How Secure are Password-Protected Files?

February 14th, 2009

We recently discussed email security for accountants and mentioned that the use of password-protected files is not usually a very good solution for meeting data privacy needs.  After writing this and getting some feed back, we thought that the issue of password-protected files really deserves some further discussion.  Many people are under the assumption that if they use the “password protection” features of whatever software they are using, that their data is safe and secure.  However, this is not necessarily the case.  Why?

Using password-protected files to secure data is fast and easy and built into many applications.  Why not use it?  Certainly, password protecting files is much better than not doing so.  However, there are several things that determine how secure these “protected” files really are.

First, let’s assume that the file has fallen into the malicious hands of someone (a hacker) trying to steal the data from within it.  If the file is not accessible to unauthorized people in the first place, encryption doesn’t even come into the picture.  The hacker needs to figure out how to access the protected data.  How can s/he do this?

Unlocking password-protected files?

How can someone access the content of a password -protected file?  Well, that depends:

  1. If the file is not encrypted, but not openable in the normal program that is used to read it (i.e. like Microsoft Word), then the hacker just needs to remove the block on opening the file by editing the file.
  2. If the file is encrypted, but with a weak/poor form of security, the hacker may be able to use well known techniques to break into the security in a relatively short amount of time, no matter what password is used.
  3. If the file is encrypted with strong encryption, such as AES, the hacker needs to guess the password used.
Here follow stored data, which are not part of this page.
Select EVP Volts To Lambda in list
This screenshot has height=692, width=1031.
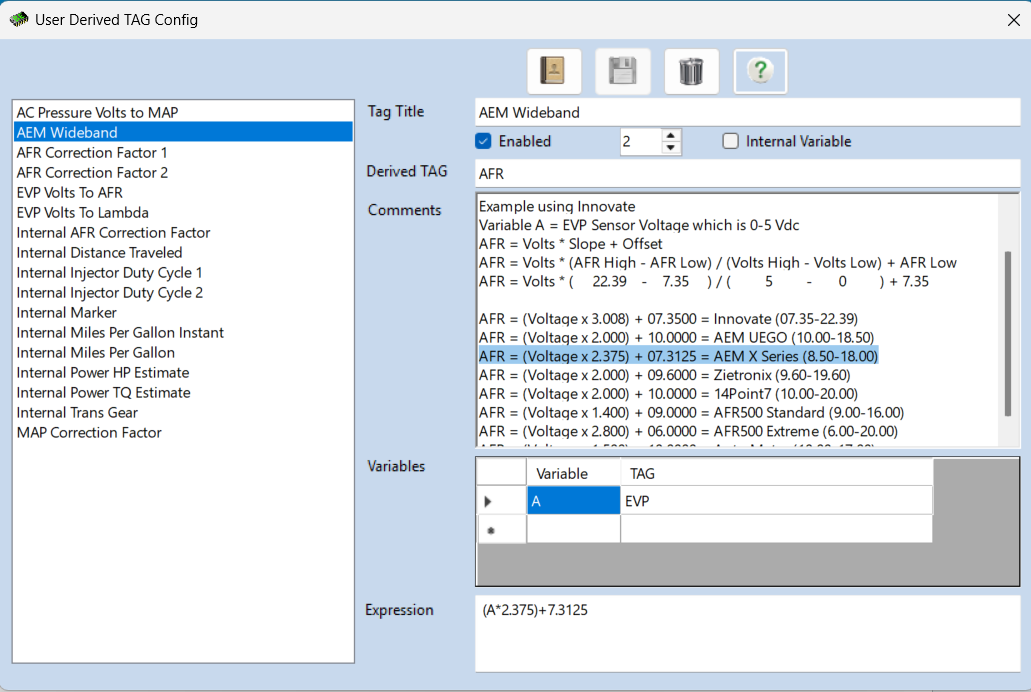point(83,212)
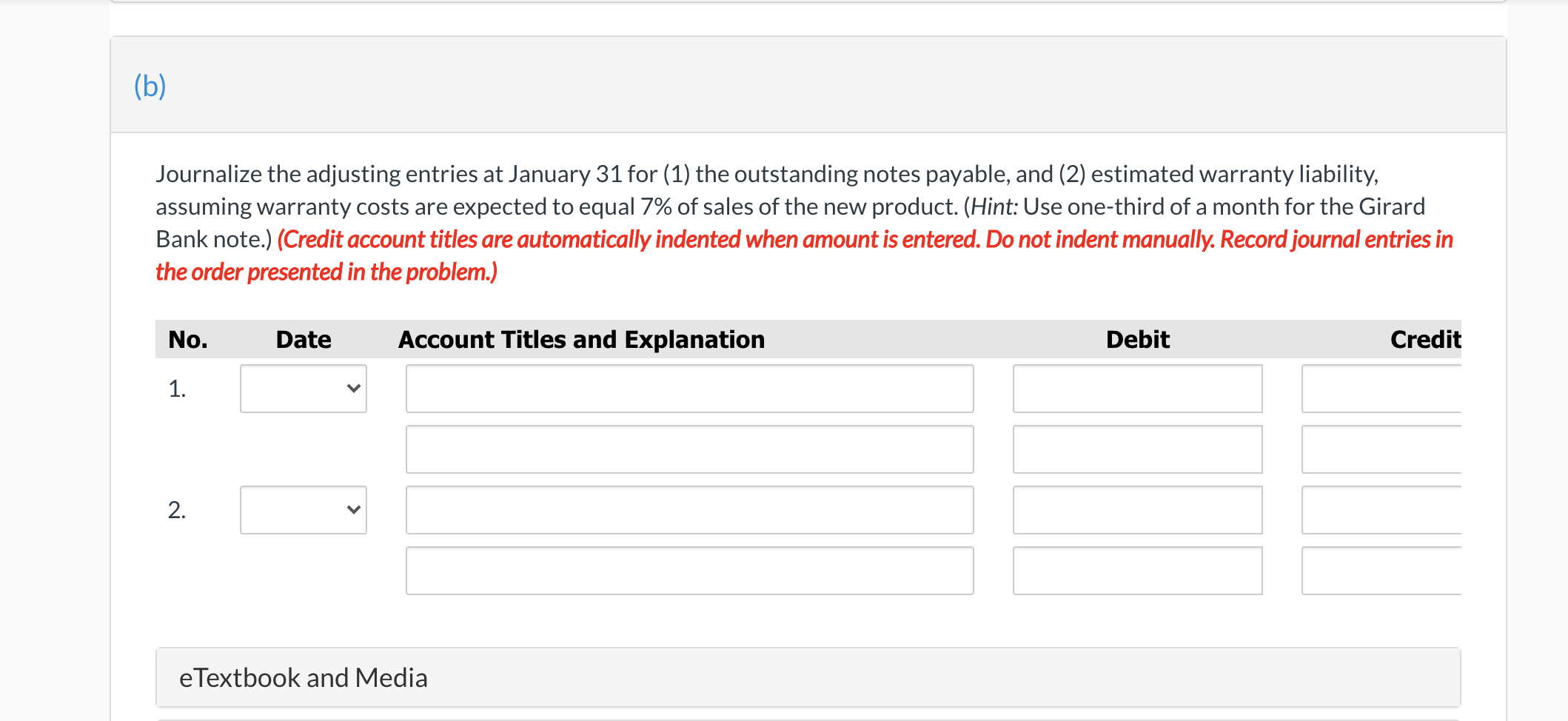Click the first account title field of entry 2

pos(689,510)
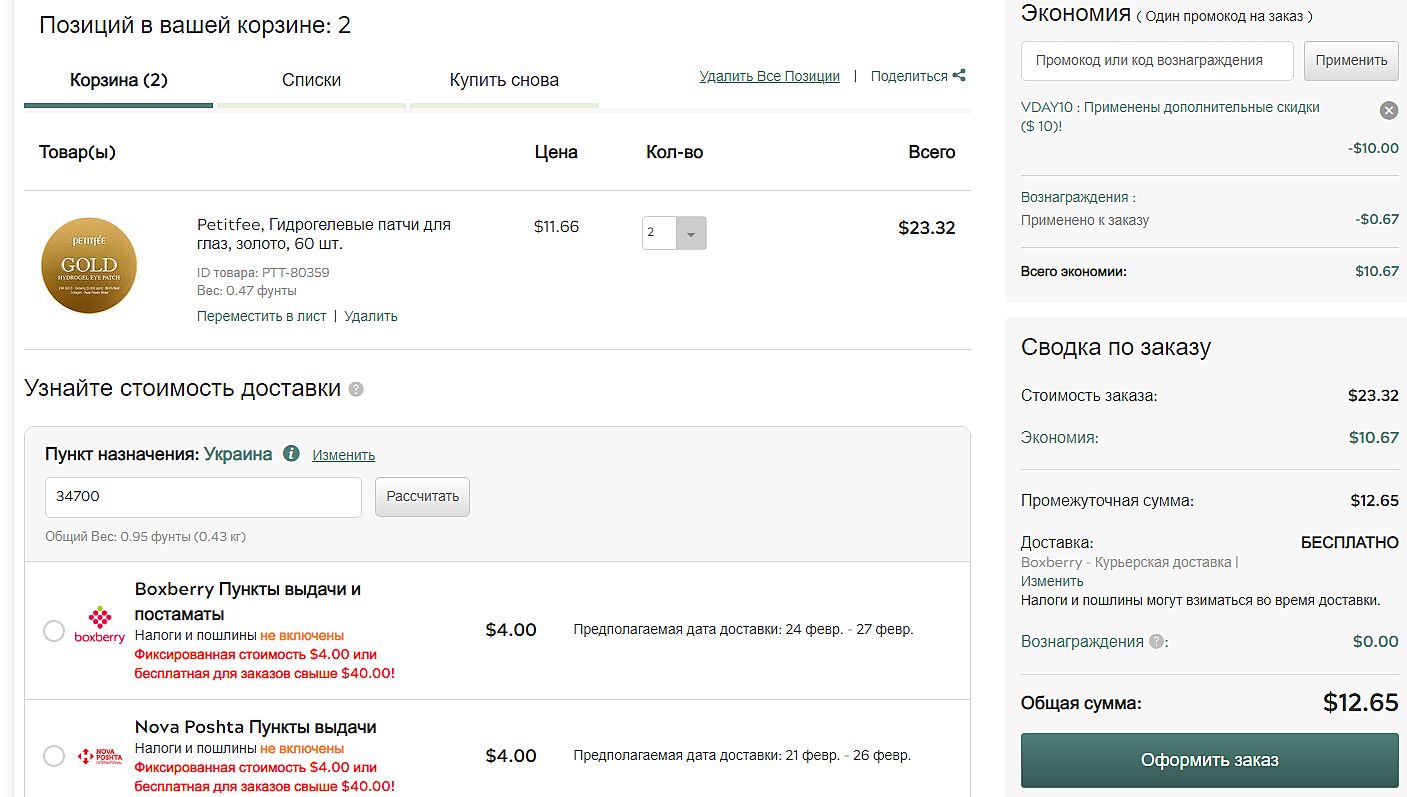Screen dimensions: 1407x797
Task: Click Удалить Все Позиции link
Action: pos(769,76)
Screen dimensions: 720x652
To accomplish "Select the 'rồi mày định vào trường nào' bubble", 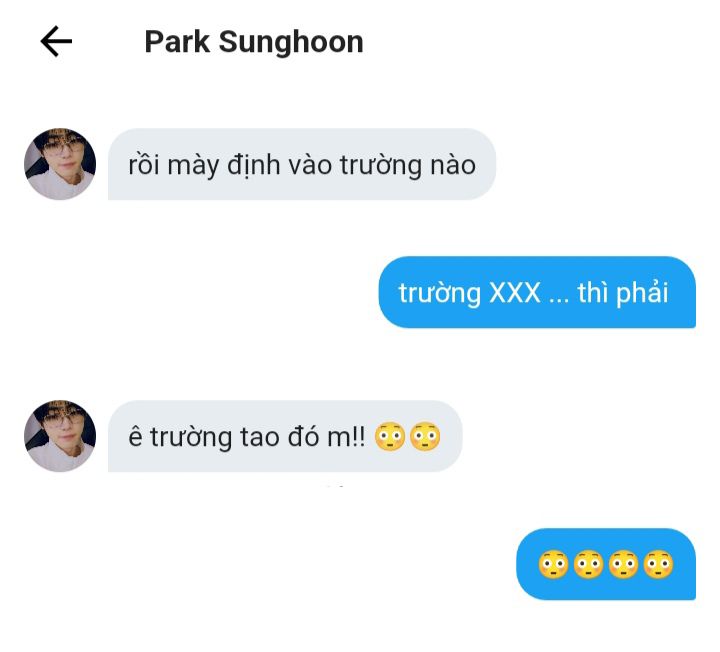I will [x=302, y=164].
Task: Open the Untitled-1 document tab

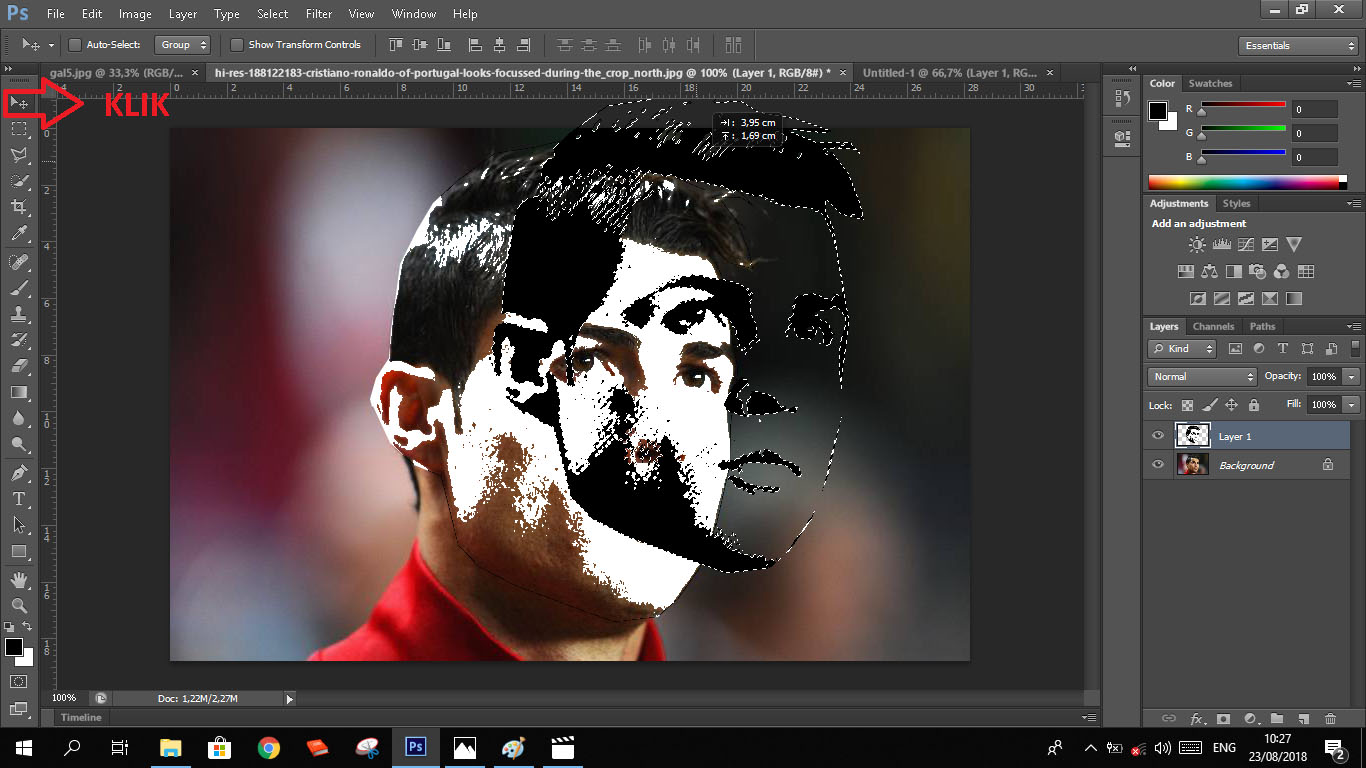Action: click(949, 73)
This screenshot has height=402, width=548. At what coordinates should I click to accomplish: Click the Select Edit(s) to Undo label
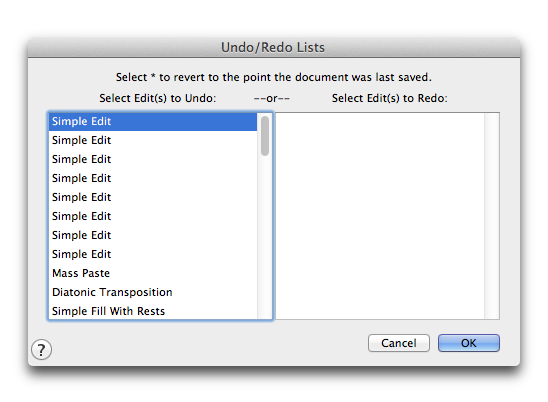pyautogui.click(x=158, y=98)
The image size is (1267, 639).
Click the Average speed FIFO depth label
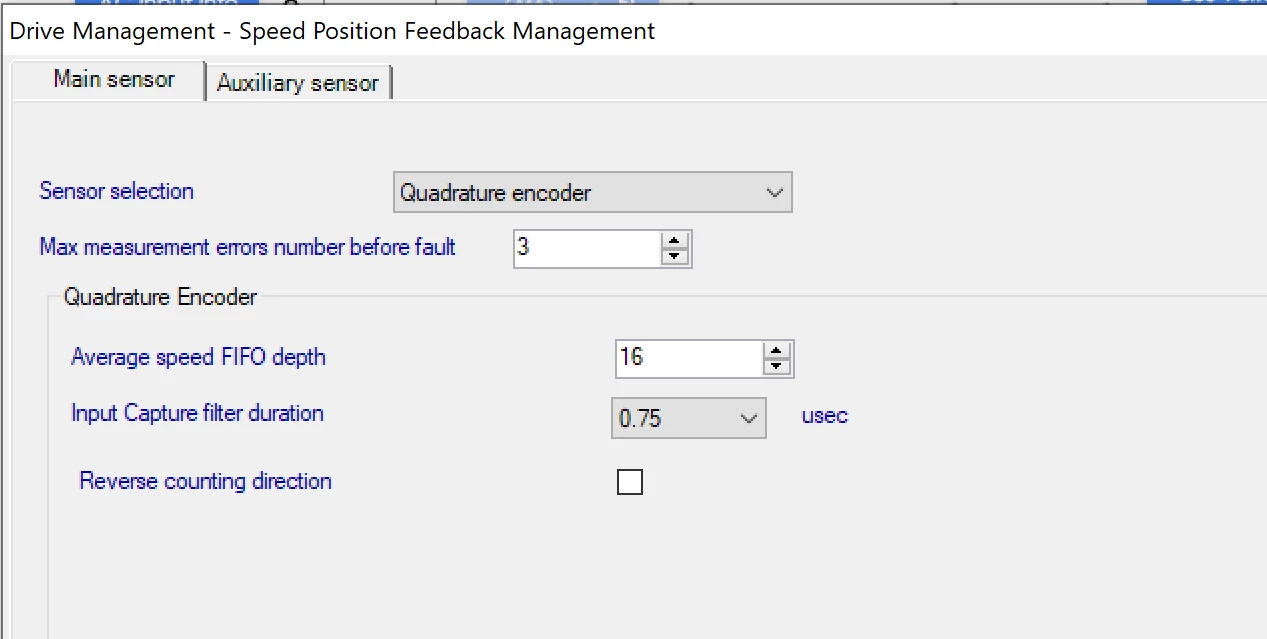point(198,357)
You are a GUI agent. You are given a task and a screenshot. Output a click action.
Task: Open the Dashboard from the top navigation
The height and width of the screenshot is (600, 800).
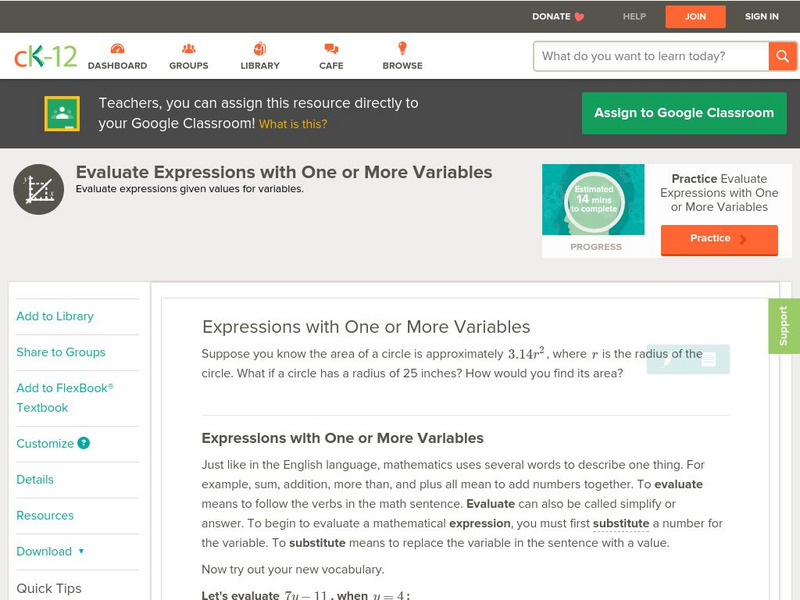click(x=119, y=46)
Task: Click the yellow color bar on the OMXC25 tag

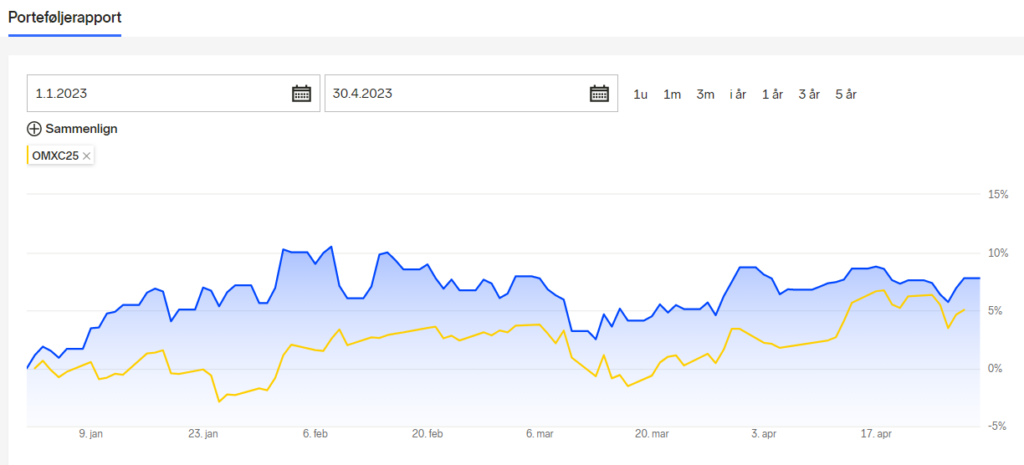Action: [x=27, y=156]
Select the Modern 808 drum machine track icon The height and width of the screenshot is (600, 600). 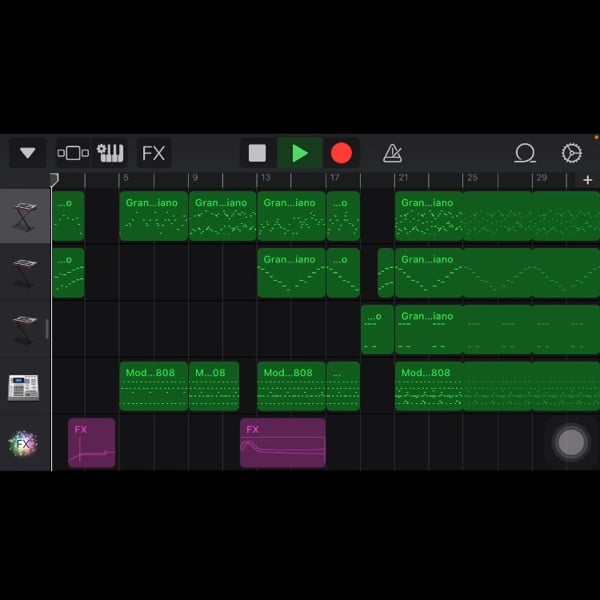click(24, 386)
Case 1 used to be prevalent many years ago when password-protection was first becoming popular.  Various file formats could include codes that the reader programs would detect and cause them to ask for a password before letting the file be viewed.  In these cases, the raw data was not actually encrypted, and the security relied upon the assumption that (a) the user can’t/won’t look at the raw file and see what the data actually is and (b) the user can’t/won’t be able to figure out how to edit the raw file to remove the “don’t open me” instructions.  Of course, both of these assumptions are invalid.   No mainstream program released in the last few years with password protection is so insecure as to use these kind of assumptions.  So, unless you are using old legacy software, you don’t really have to worry about this extreme form of password-protected insecurity.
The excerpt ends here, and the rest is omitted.